Entries supplied below:
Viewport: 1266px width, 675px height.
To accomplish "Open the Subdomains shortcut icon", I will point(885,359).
End of Entries supplied.
Entries supplied below:
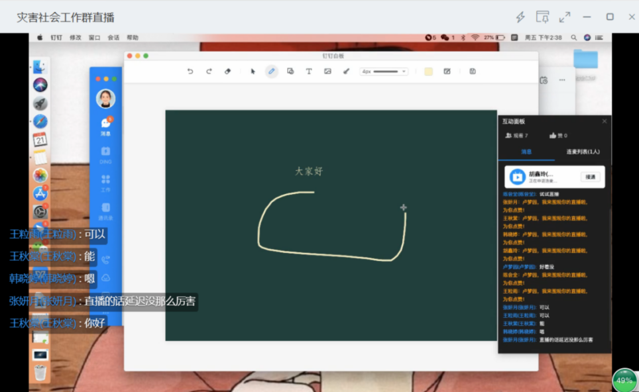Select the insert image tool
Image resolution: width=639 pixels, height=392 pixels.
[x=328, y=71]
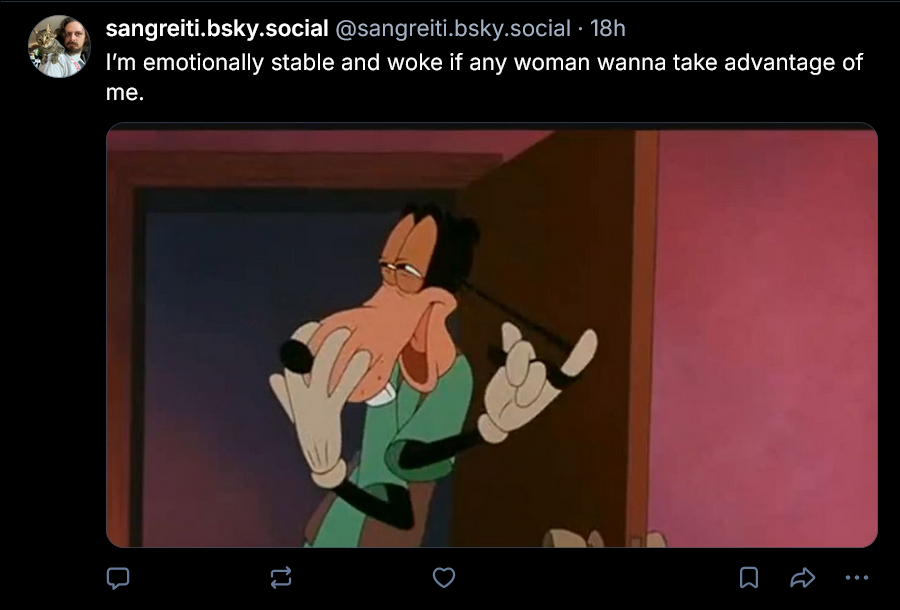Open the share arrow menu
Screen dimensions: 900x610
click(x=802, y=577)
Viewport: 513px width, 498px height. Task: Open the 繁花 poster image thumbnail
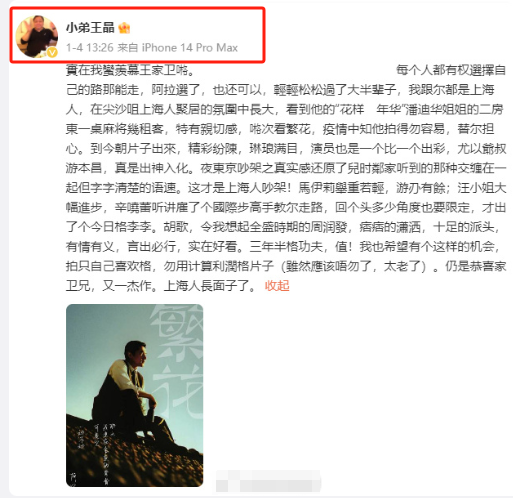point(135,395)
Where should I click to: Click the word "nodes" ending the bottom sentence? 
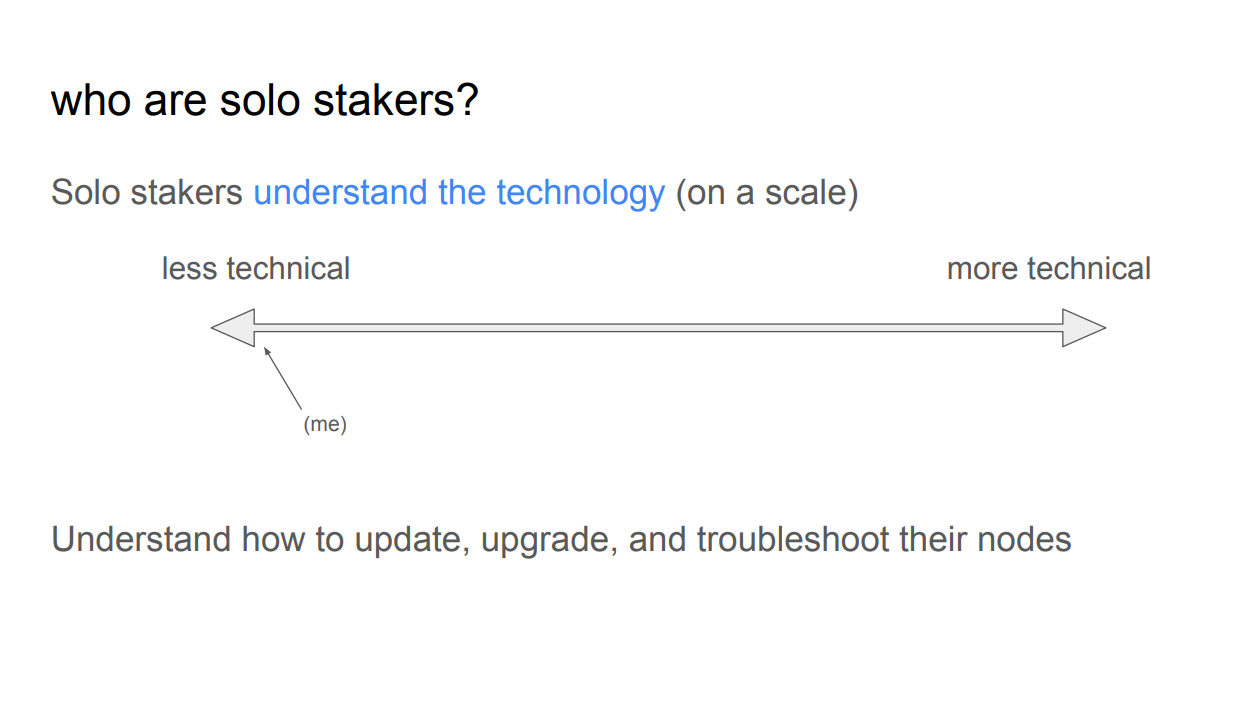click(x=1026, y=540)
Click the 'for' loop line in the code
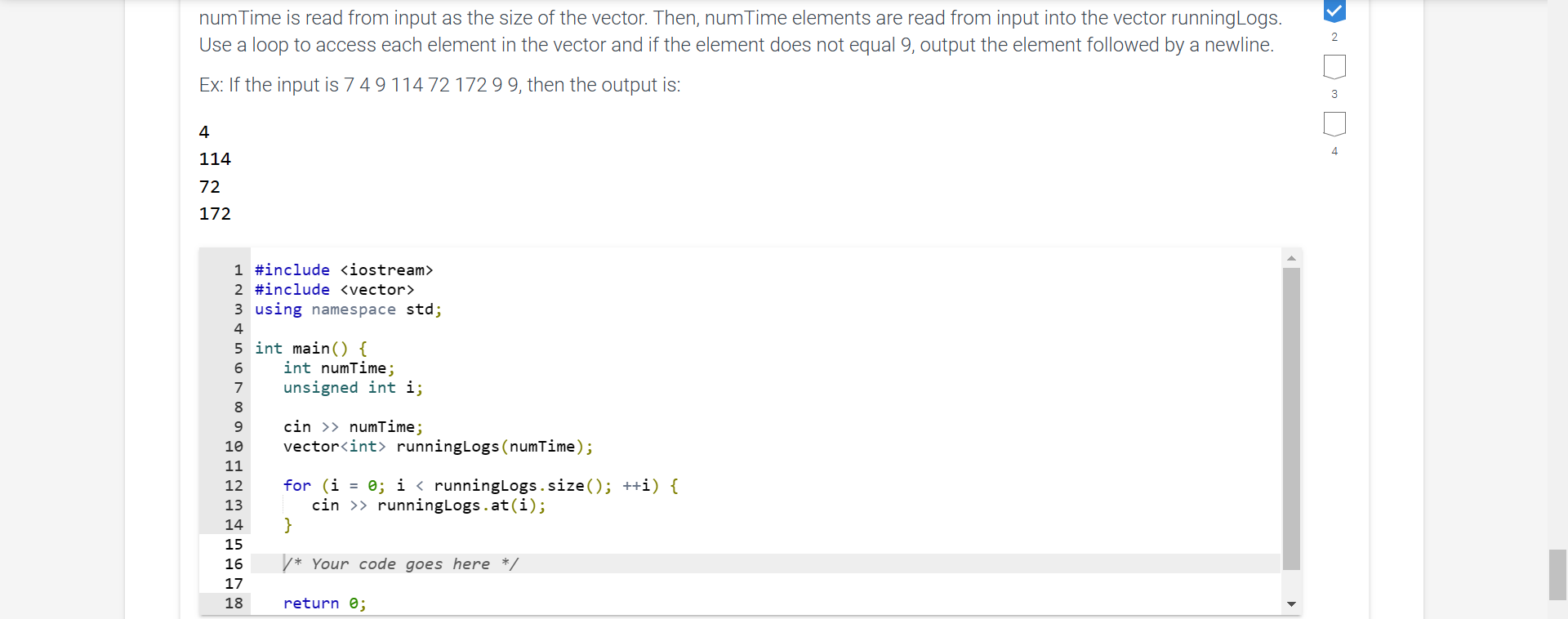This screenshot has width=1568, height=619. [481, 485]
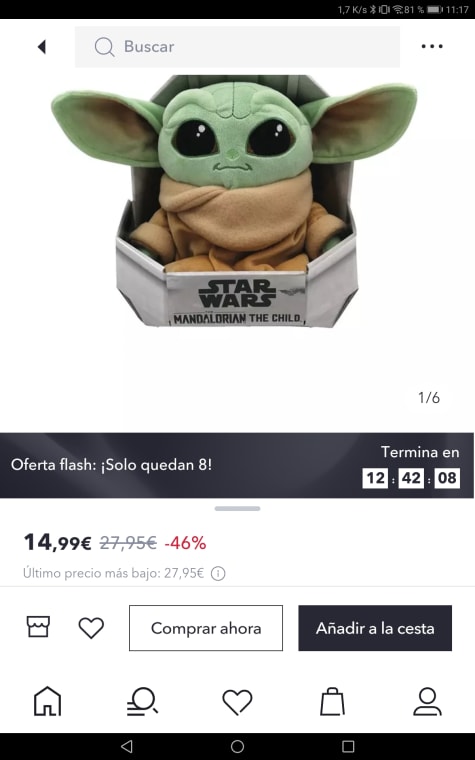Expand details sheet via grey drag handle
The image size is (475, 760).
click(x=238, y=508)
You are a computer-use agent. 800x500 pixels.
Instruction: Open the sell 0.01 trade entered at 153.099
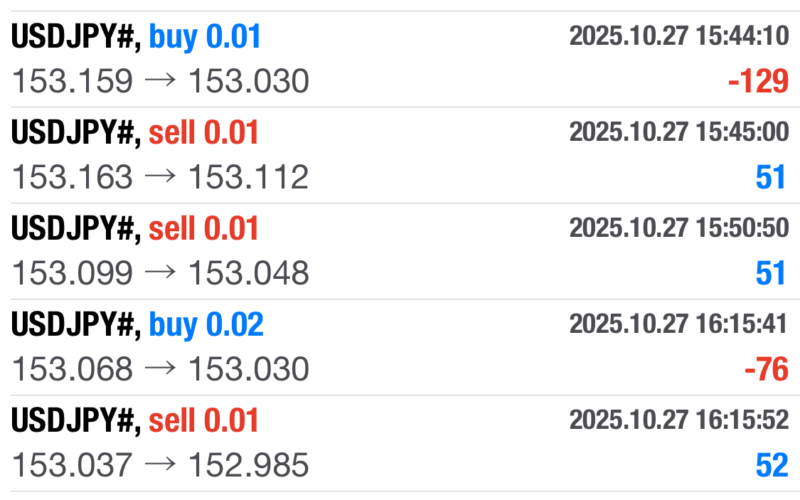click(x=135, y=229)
End of Entries supplied.
- **Work to complete**:
Exact copy, no pictures. Write out the lines in the entries above, starting with the line with "Viewport: 513px width, 498px" and going on through the line with "You are a computer-use agent. 800x500 pixels.", keeping both.

- **Result of the exercise**:
Viewport: 513px width, 498px height. Task: Open the 繁花 poster image thumbnail
point(135,395)
Where should I click to: Click the word "nodes" ending the bottom sentence? 
click(x=1026, y=540)
Click the 'for' loop line in the code
This screenshot has width=1568, height=619. [481, 485]
Expand details sheet via grey drag handle
The image size is (475, 760).
click(x=238, y=508)
You are a computer-use agent. 800x500 pixels.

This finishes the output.